Abstract

BACKGROUND: Arrhythmias in children may be benign or life threatening. Some may produce only mild, non-specific symptoms. Thus, specific documentations of arrhythmia, such as electrocardiogram and Holter monitoring, correlated with reported symptoms, are critical in establishing the diagnosis. Long QT syndrome (LQTS) is rare in pediatric patients compared with adults. It may either be inherited or acquired, and results in abnormalities in the ventricular repolarization leading to ventricular arrhythmia, which can be fatal. CASE: This is the case of a 10-year old male who presented for the first time with generalized seizure associated with appearance of arrhythmia during active seizure. Video electroencephalography showed no definite epileptiform discharges.
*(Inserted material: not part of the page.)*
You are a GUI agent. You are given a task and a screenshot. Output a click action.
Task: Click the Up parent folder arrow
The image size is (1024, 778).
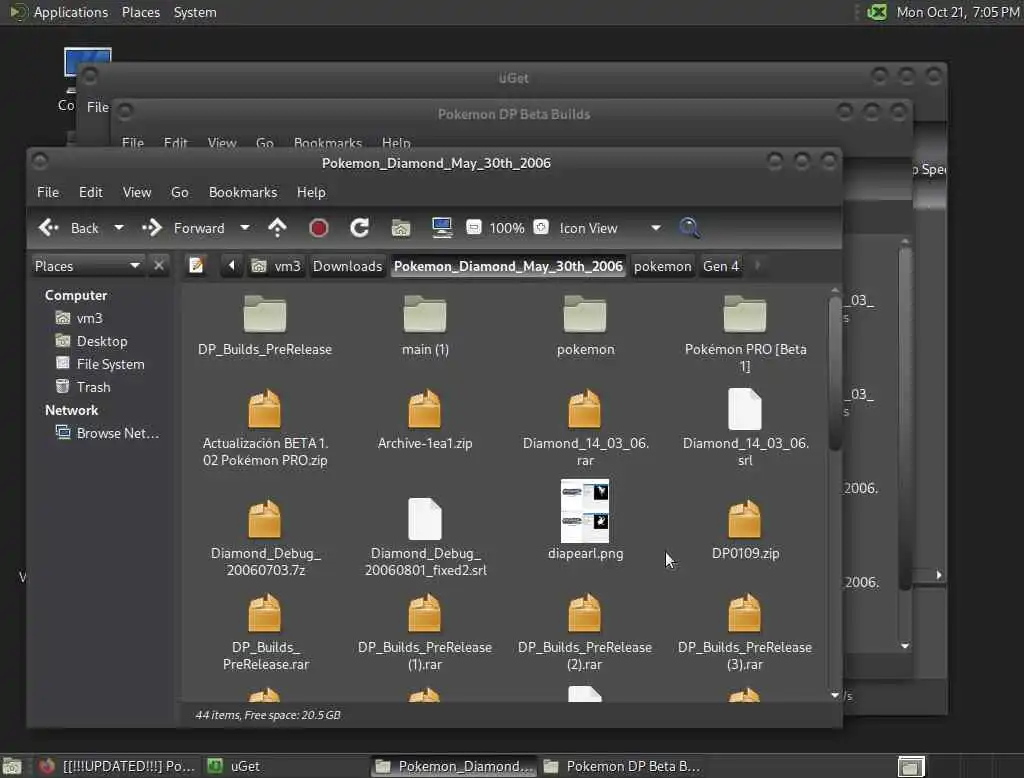point(277,228)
However, there were episodes of ventricular tachycardia (VT) progressing to ventricular fibrillation, with sudden loss of body tone. Electrocardiography showed prolonged corrected QT interval of 0.68 s with T wave alternans. Lidocaine drip was started. Holter monitor showed frequent episodes of T wave alternans, fusion beats and non-sustained polymorphic VT and Torsade des Pointes. With this diagnostic tests pointing to LQTS, he was given propranolol at a dose of 0.5 mg/kg body weight every 6 hours, and phenytoin. There was no recurrence of VT, and seizure was controlled. He was sent home with propranolol and phenytoin as home medication. Genetic testing done on follow-up was consistent with a genetic form of LQTS at gene SCN5A (LQTS3). CONCLUSION: This is the first reported case of a diagnosed LQTS in a pediatric patient at Philippine Heart Center. LQTS is a cardiac electrical disorder. It is often difficult for the families of affected individuals to understand this rare cardiac disease. Seizure is one of the symptoms of LQTS, caused by ventricular arrhythmia and can be fatal. Thus, the importance of obtaining an electrocardiogram in patients with seizure is always emphasized. Genetic testing is recommended to determine the specific genotype as a guide to treatment. Once established, genetic counselling is also recommended to discuss to the family the implications of the disease, and the risk of recurrence.